Air mata Laura mulai mengalir deras. Ia menangis sesenggukan tak berdaya. "Tuhaaan! Kenapa engkau tidak adil denganku," lirihnya kecewa. Laura tidak sanggup.
Ia terus menangis sesenggukan. "Apa yang harus aku lakukan sekarang?" ucapnya emosi dalam kesedihan.
Ia tak kuasa. Emosi tangisnya pecah. Laura merenung. Ia tidak mungkin aborsi. Aborsi sangat keji dan tidak manusiawi. Sama saja Laura pembunuh jika melakukan perbuatan biadab tersebut. Mengatakan kepada lelaki yang sudah menghamilinya lebih tidak mungkin. Lelaki itu sudah bertunangan, bahkan wanita tunangannya pun Laura sangat mengenalnya. Laura merutuki kebodohannya! Kenapa ia bisa terlena terperangkap tidur satu malam dengan lelaki itu. Kalaupun Laura terpaksa mengatakan dirinya hamil. Laura juga sudah menduga, lelaki itu tidak akan mengakui bayi ini, apalagi untuk bertanggung jawab. Pasti lelaki itu akan meminta Laura untuk menggugurkan kandungannya.
"Aku tidak mungkin menggugurkan bayi ini. Dia tidak bersalah. Aku harus menjauh dari orang-orang yang mengenalku." Laura mulai berpikir jernih.

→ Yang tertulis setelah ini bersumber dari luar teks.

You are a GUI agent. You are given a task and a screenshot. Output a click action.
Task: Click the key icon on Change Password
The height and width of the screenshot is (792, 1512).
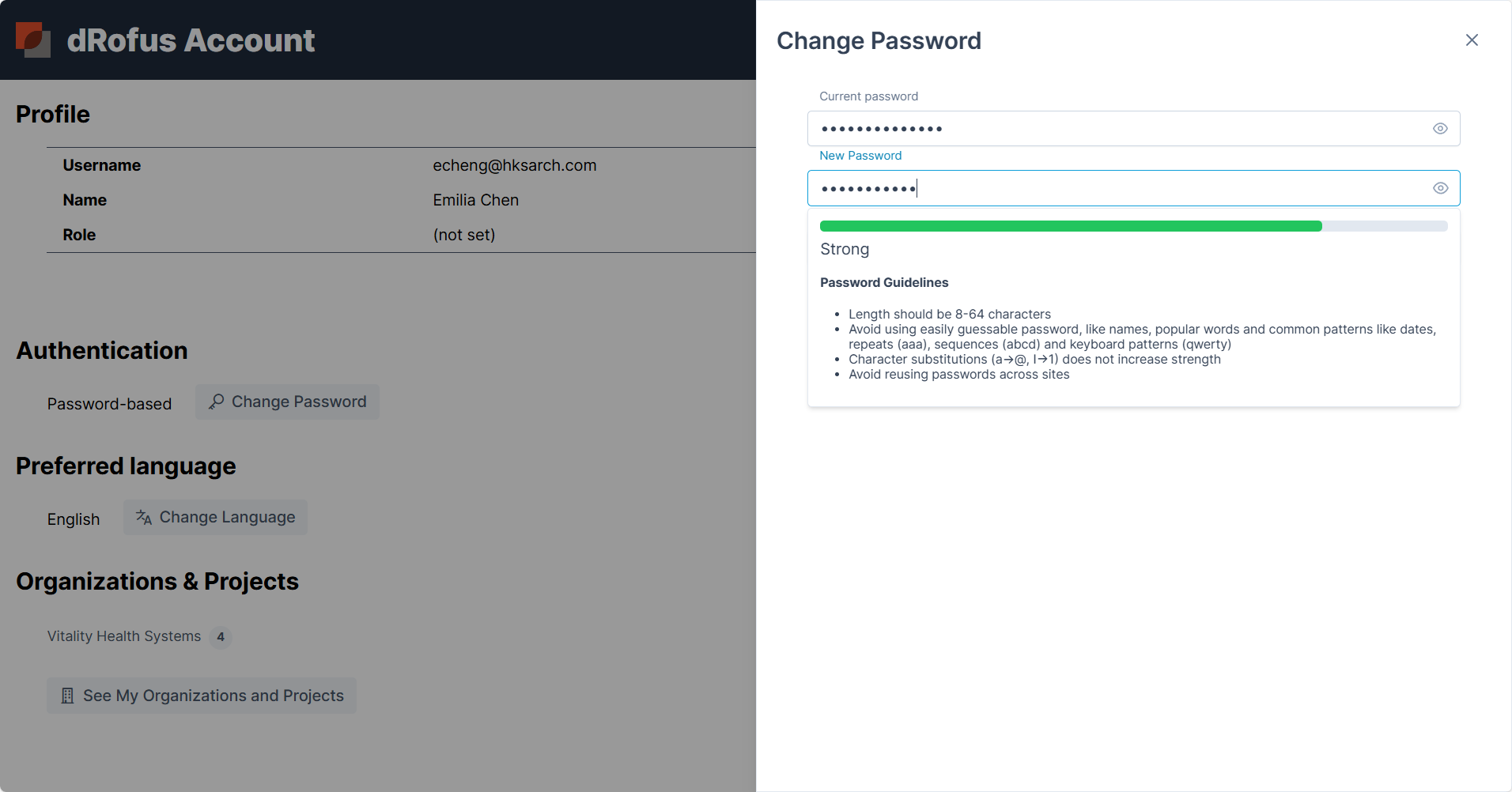216,402
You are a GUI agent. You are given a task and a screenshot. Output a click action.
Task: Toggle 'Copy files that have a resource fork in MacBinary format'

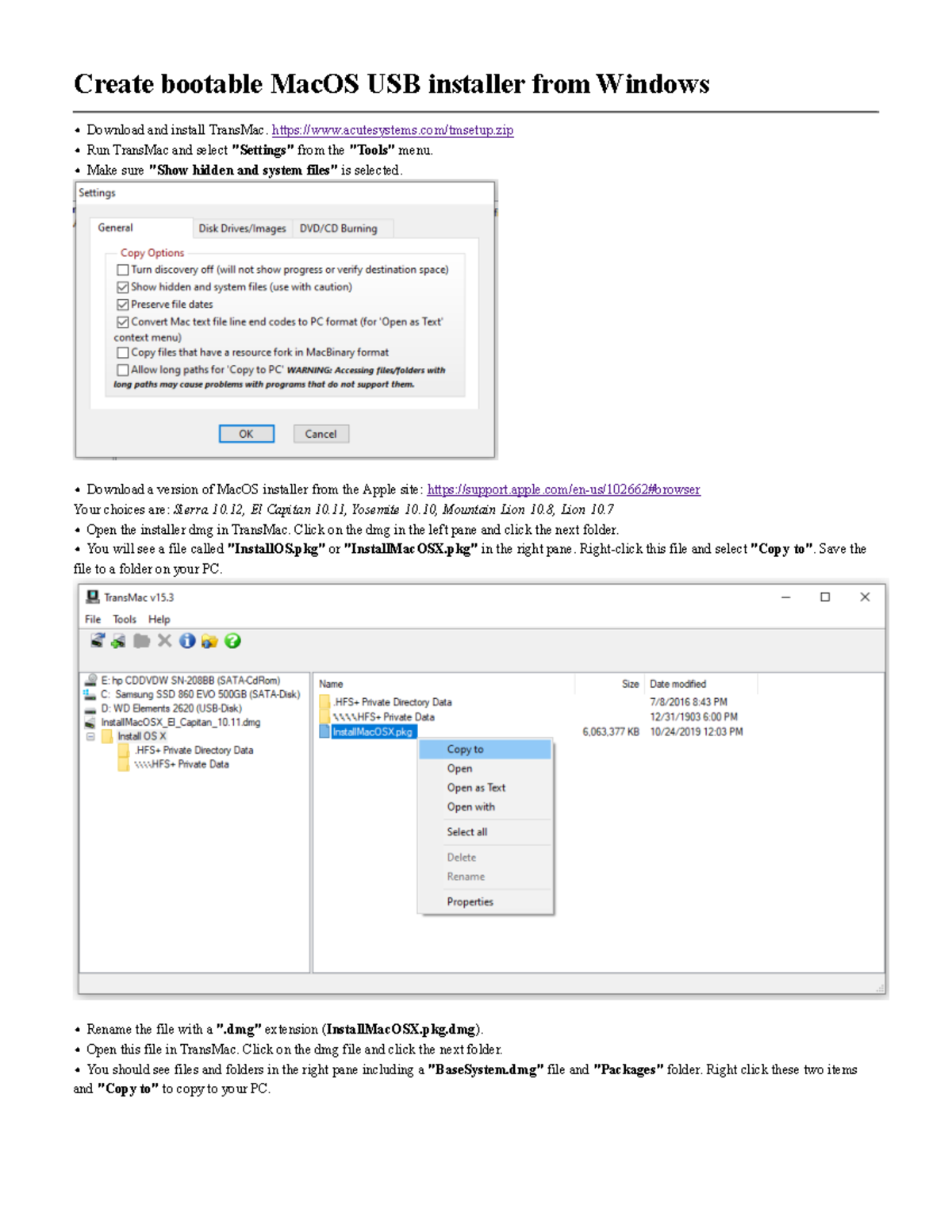coord(123,351)
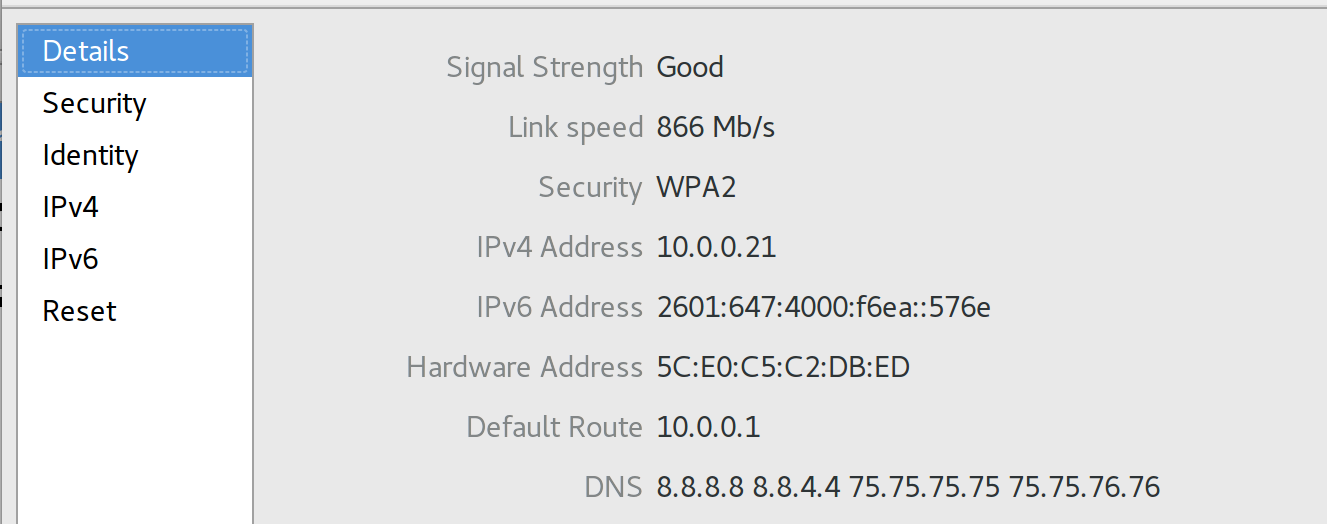1327x524 pixels.
Task: Select the IPv6 address starting with 2601
Action: pos(824,307)
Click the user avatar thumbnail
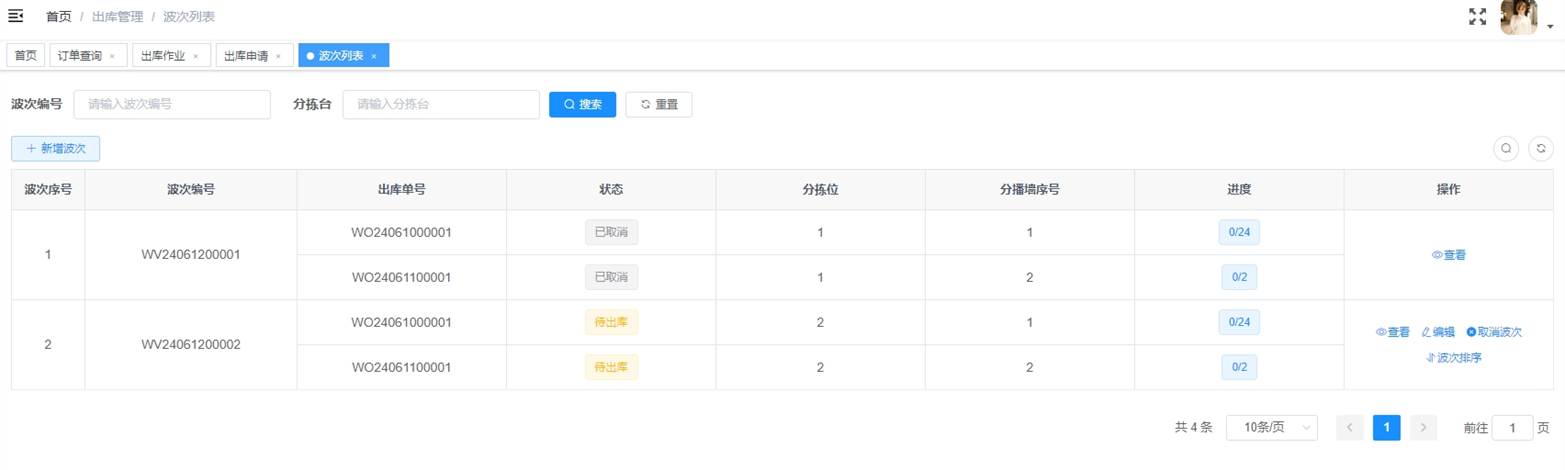The height and width of the screenshot is (470, 1565). [x=1518, y=17]
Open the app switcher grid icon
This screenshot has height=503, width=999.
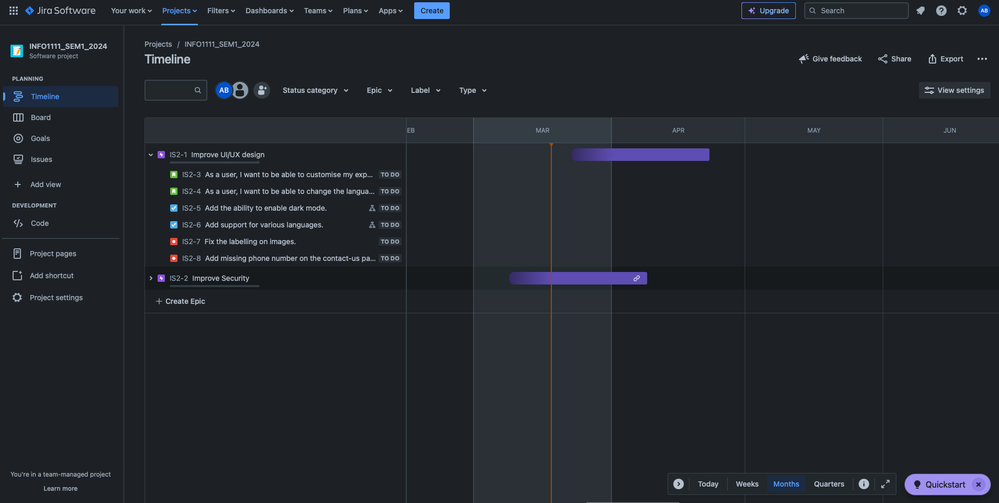[13, 11]
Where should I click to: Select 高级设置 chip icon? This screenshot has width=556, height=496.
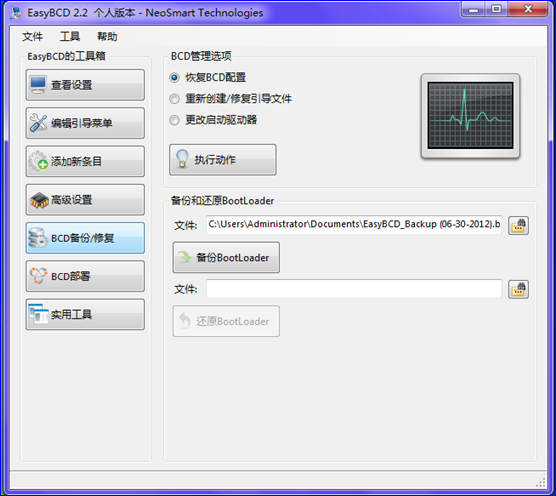coord(39,200)
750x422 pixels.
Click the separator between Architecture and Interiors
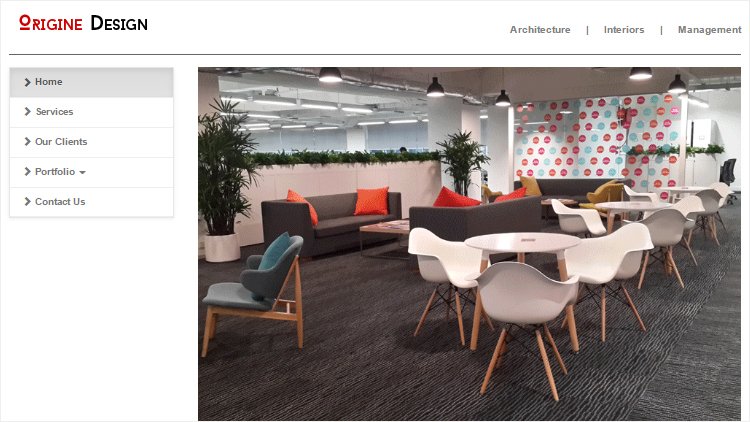click(x=587, y=30)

Laura bangkit dari toilet dan ke luar dari kamar mandi, sambil mempertimbangkan keputusannya. Ia melangkah ke dapur, mengambil segelas air es, dan menengguk perlahan. Laura berjalan mondar-mandir dengan resah dan gusar. Laura menarik napas dalam-dalam. Mungkinkah ini takdir Laura? Mungkinkah rencana Tuhan untuknya ini?
"Ya! Keputusanku sudah bulat. Aku resign dari Newton dan membesarkan bayi ini. Mau tidak mau aku harus melakukan itu. Tidak ada pilihan lain. Lebih baik aku pergi menjauh darinya daripada nyawaku berbahaya."
Keputusannya sudah bulat untuk resign dari kantor. Mempertahankan bayi ini pada lelaki itu sama saja Laura memberikan nyawanya digadaikan. Laura mencoba menerima keadaannya saat ini, meskipun ia belum menerima secara lapang d**a. Namun, untuk apa Laura larut dengan rasa kecewa dan kesedihannya terlalu lama? Tidak ada gunanya juga. Pada akhirnya kenyataan yang ia terima ialah mempunyai anak dan menjadi seorang ibu.